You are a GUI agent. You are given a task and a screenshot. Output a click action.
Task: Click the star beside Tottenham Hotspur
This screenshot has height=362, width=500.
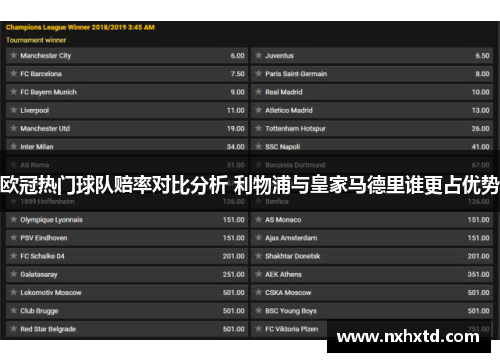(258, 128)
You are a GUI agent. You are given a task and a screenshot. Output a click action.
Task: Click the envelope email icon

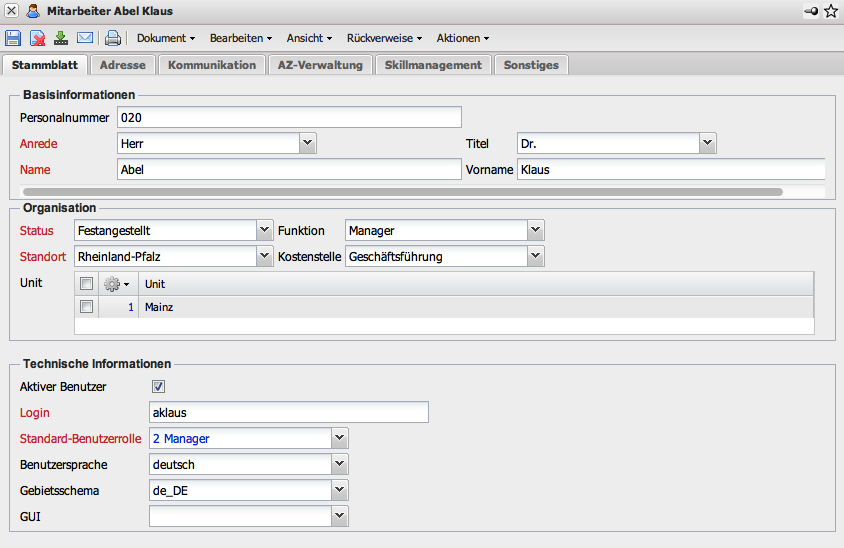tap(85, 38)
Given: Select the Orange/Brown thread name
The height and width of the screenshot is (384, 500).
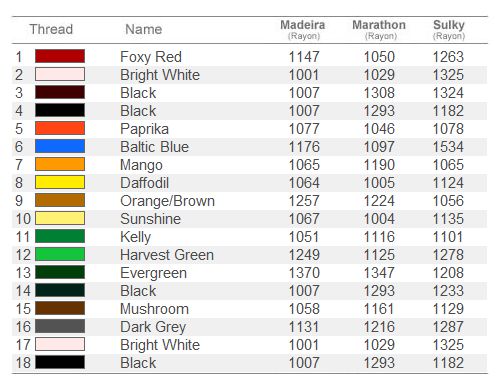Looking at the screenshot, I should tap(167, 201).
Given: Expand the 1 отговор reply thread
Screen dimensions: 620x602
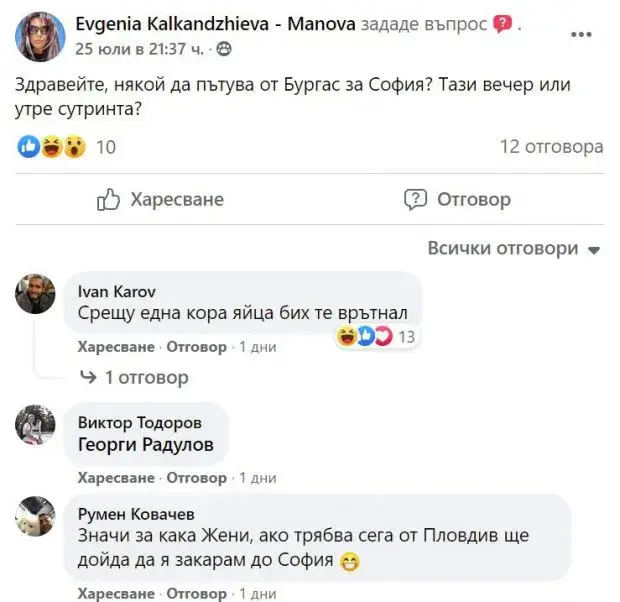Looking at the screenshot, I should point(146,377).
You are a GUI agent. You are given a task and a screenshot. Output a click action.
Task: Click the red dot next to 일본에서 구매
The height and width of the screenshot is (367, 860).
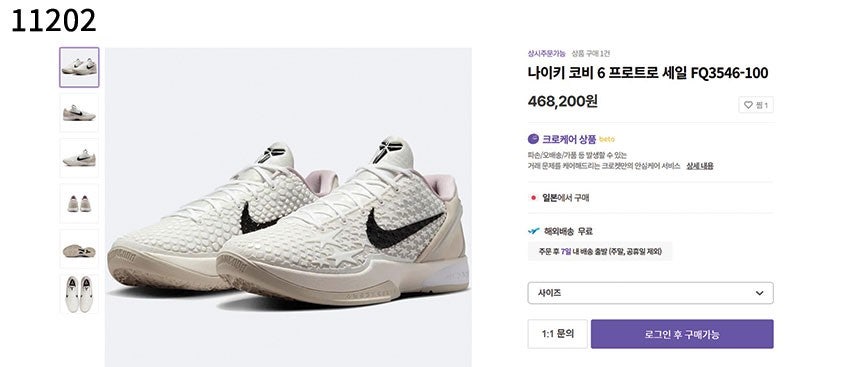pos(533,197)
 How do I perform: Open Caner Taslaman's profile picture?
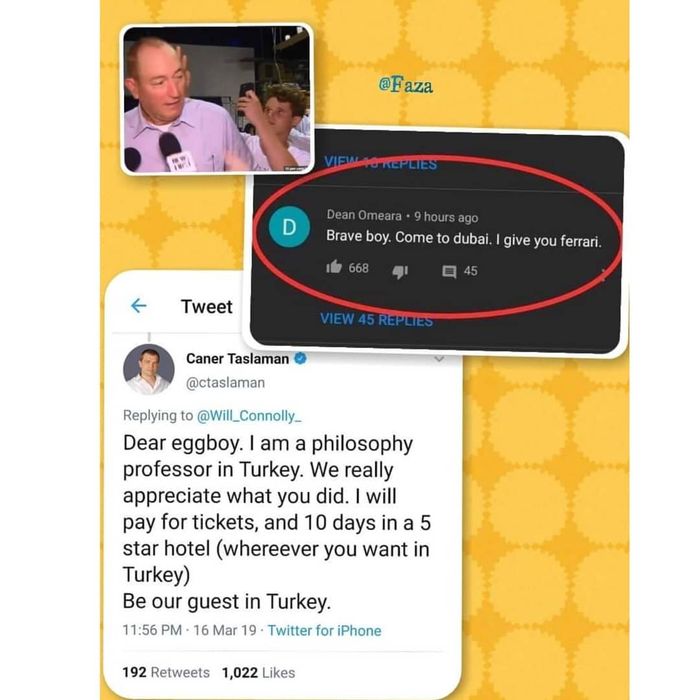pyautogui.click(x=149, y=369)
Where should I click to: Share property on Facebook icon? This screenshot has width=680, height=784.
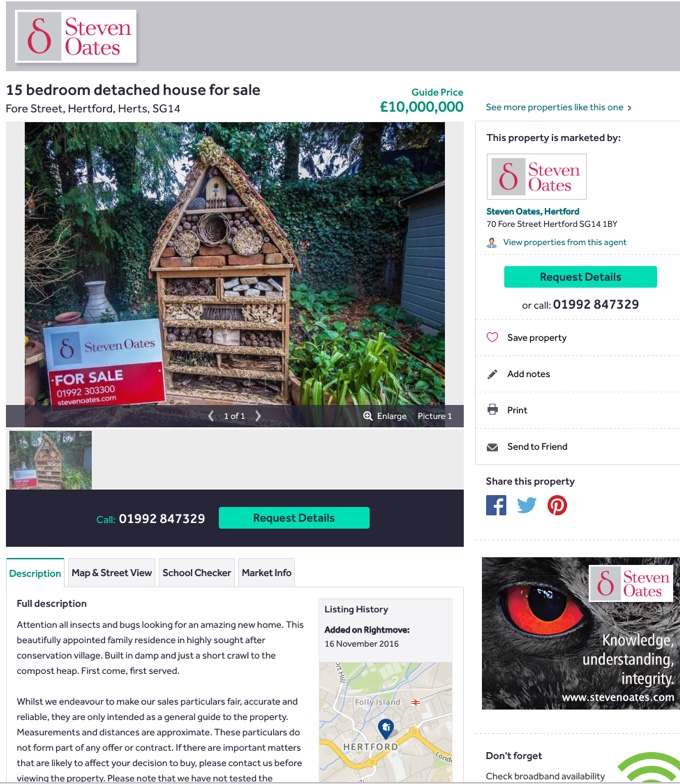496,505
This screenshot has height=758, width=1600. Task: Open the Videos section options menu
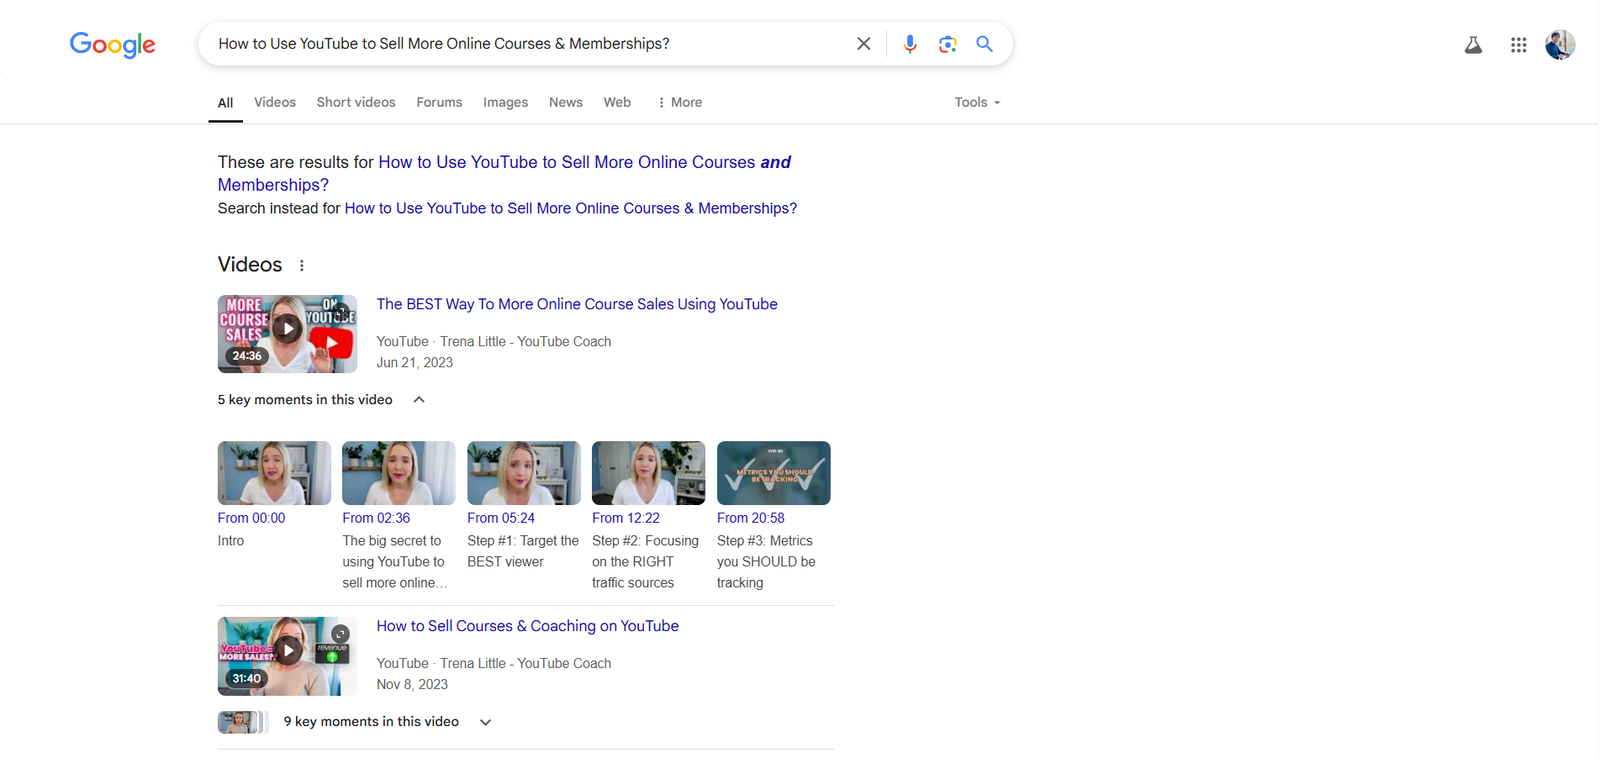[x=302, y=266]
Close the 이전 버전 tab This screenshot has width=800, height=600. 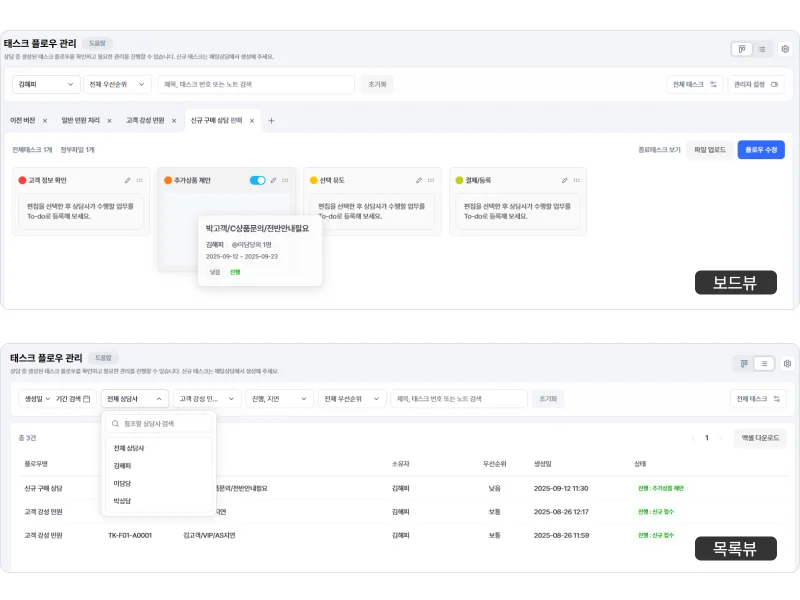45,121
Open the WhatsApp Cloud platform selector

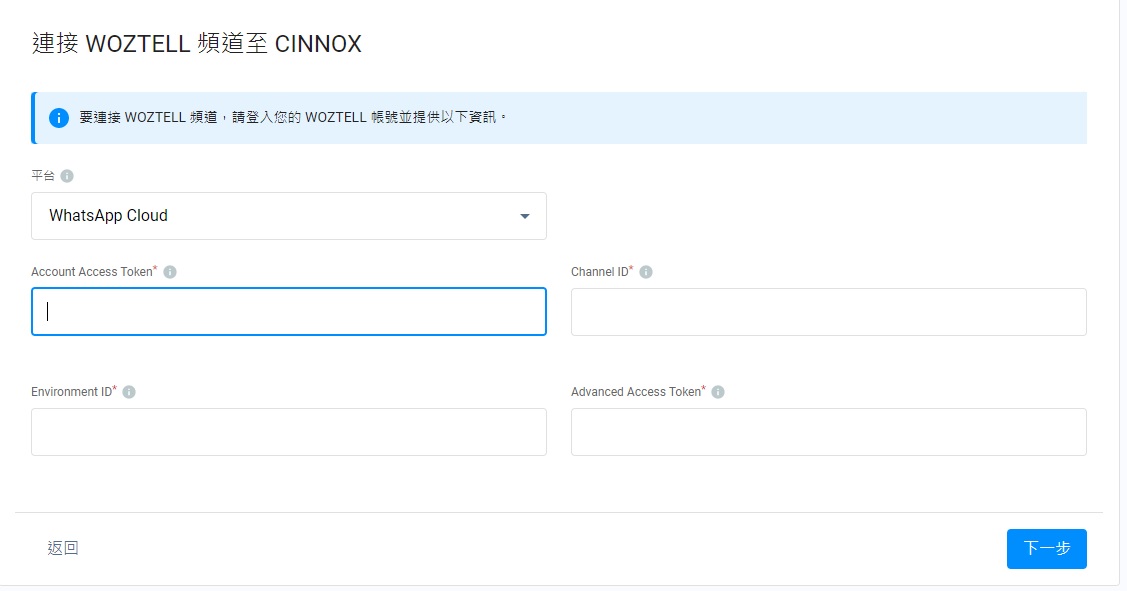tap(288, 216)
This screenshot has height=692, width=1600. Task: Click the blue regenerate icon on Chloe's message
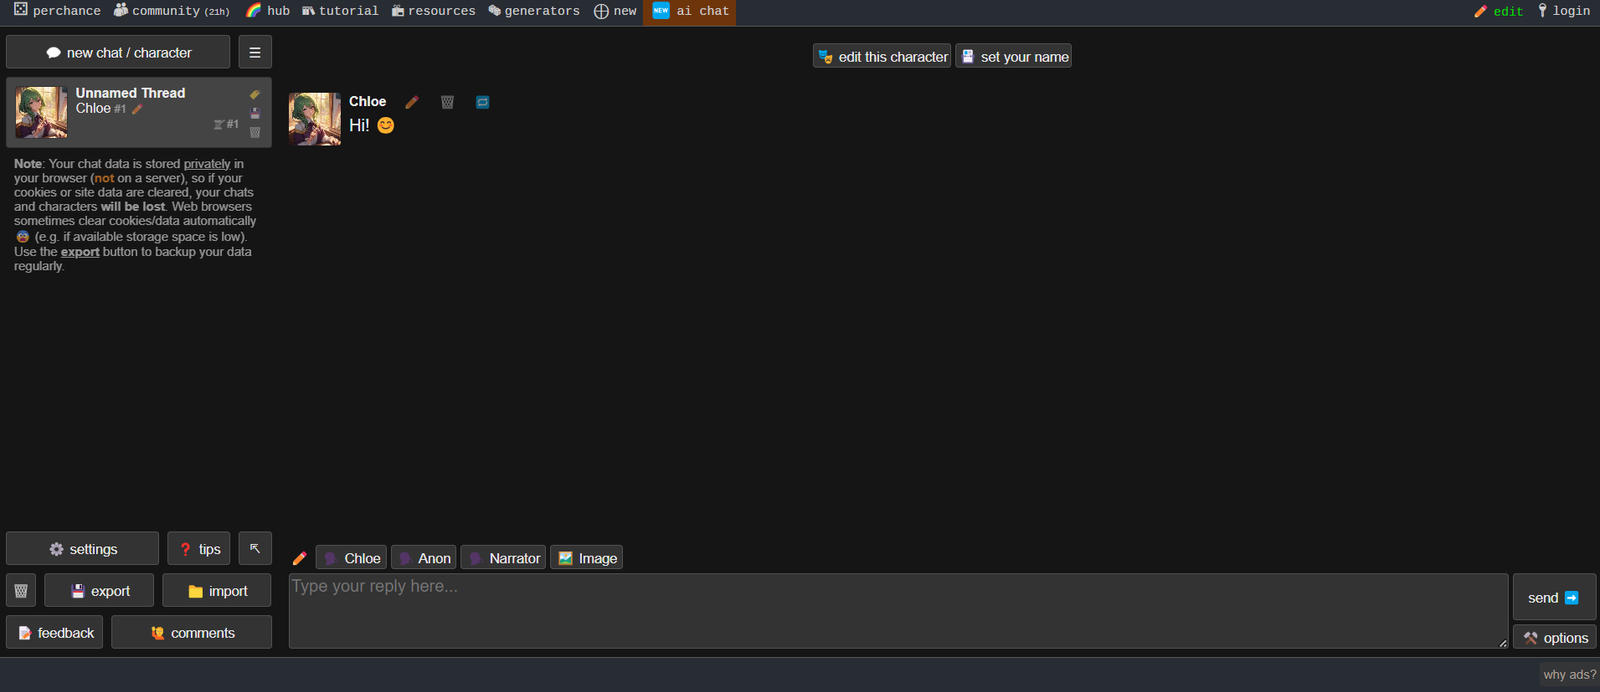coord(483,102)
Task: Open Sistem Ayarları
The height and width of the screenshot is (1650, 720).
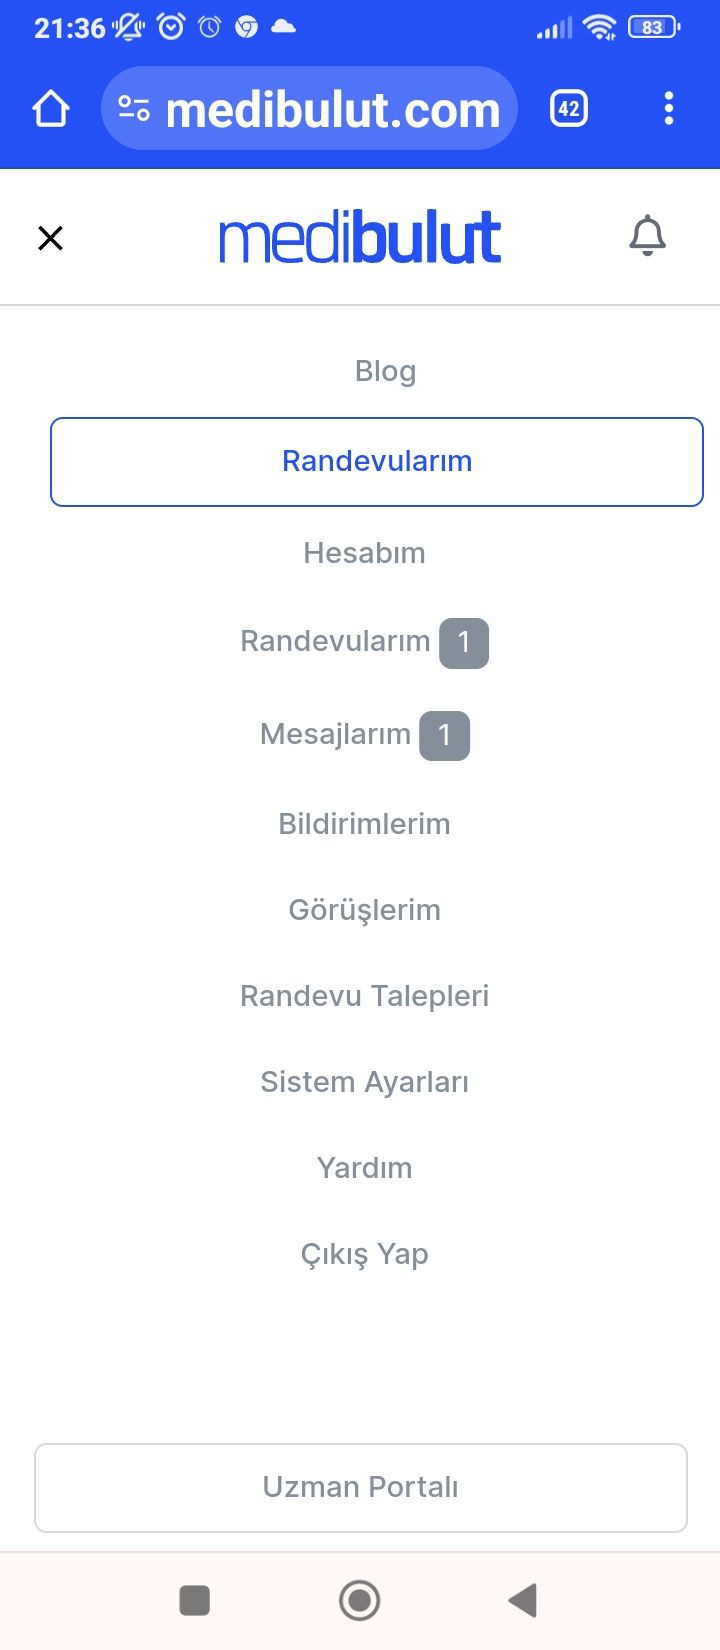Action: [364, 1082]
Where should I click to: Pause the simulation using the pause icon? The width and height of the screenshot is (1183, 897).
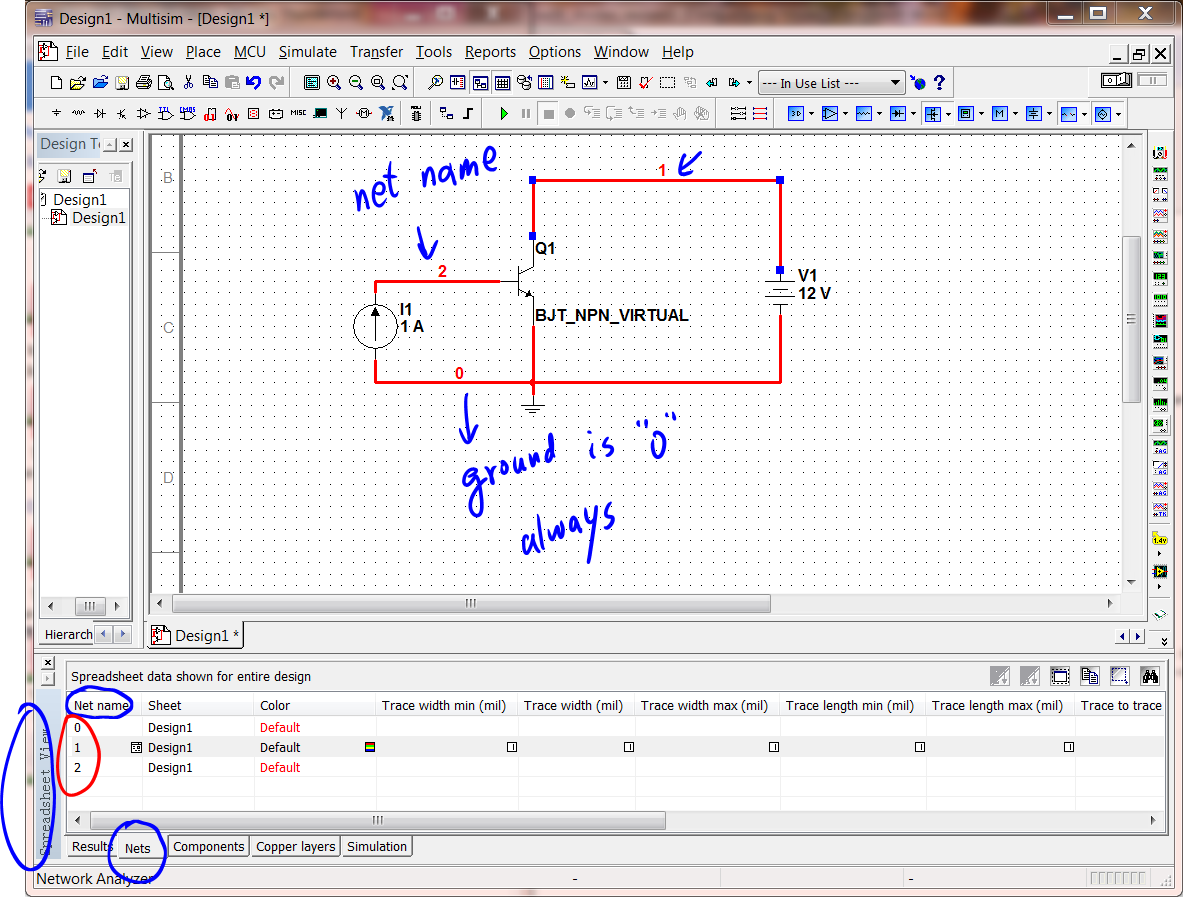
________________________________________
§ **Work instruction**
Give again, word for word, every line from the top of the entries above to the line holding "Task: Click the red dot next to 일본에서 구매", both included. Leave the pictures out.

§ **Response area**
You are a GUI agent. You are given a task and a screenshot. Output a click action.
Task: Click the star beside Tottenham Hotspur
This screenshot has height=362, width=500.
(258, 128)
You are a GUI agent. You are given a task and a screenshot. Output a click action.
Task: Click the envelope email icon

tap(85, 38)
Given: Select the Orange/Brown thread name
The height and width of the screenshot is (384, 500).
Looking at the screenshot, I should tap(167, 201).
Given: Expand the 1 отговор reply thread
Screen dimensions: 620x602
Looking at the screenshot, I should point(146,377).
You are a GUI agent. You are given a task and a screenshot. Output a click action.
Task: Click the red dot next to 일본에서 구매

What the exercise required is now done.